═════ Data to use

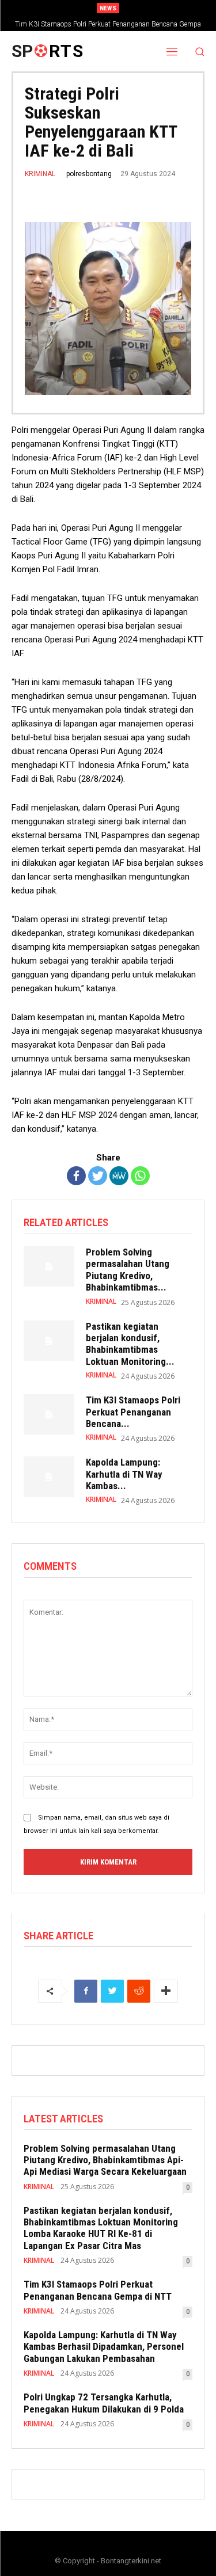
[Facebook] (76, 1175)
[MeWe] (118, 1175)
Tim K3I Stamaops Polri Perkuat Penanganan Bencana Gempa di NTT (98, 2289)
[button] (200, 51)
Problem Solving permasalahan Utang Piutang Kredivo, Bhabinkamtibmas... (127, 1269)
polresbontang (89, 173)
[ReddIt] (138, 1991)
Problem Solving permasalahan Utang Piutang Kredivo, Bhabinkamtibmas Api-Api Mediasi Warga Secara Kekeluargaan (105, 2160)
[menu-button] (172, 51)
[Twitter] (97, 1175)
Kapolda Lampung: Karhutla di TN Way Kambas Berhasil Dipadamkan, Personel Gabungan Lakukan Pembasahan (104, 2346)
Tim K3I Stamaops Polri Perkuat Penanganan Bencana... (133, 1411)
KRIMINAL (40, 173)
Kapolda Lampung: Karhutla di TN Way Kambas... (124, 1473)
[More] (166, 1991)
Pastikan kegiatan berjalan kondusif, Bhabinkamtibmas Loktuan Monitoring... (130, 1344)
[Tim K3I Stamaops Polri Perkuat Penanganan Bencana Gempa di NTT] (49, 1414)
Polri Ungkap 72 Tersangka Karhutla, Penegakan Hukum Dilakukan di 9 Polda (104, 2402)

══════════

Prompt – Print the line containing "NTT (98, 2289)", then every line after it through the last line of the records, each exactly as written; nothing else belongs in the answer.

Final answer –
Tim K3I Stamaops Polri Perkuat Penanganan Bencana Gempa di NTT (98, 2289)
[button] (200, 51)
Problem Solving permasalahan Utang Piutang Kredivo, Bhabinkamtibmas... (127, 1269)
polresbontang (89, 173)
[ReddIt] (138, 1991)
Problem Solving permasalahan Utang Piutang Kredivo, Bhabinkamtibmas Api-Api Mediasi Warga Secara Kekeluargaan (105, 2160)
[menu-button] (172, 51)
[Twitter] (97, 1175)
Kapolda Lampung: Karhutla di TN Way Kambas Berhasil Dipadamkan, Personel Gabungan Lakukan Pembasahan (104, 2346)
Tim K3I Stamaops Polri Perkuat Penanganan Bencana... (133, 1411)
KRIMINAL (40, 173)
Kapolda Lampung: Karhutla di TN Way Kambas... (124, 1473)
[More] (166, 1991)
Pastikan kegiatan berjalan kondusif, Bhabinkamtibmas Loktuan Monitoring... (130, 1344)
[Tim K3I Stamaops Polri Perkuat Penanganan Bencana Gempa di NTT] (49, 1414)
Polri Ungkap 72 Tersangka Karhutla, Penegakan Hukum Dilakukan di 9 Polda (104, 2402)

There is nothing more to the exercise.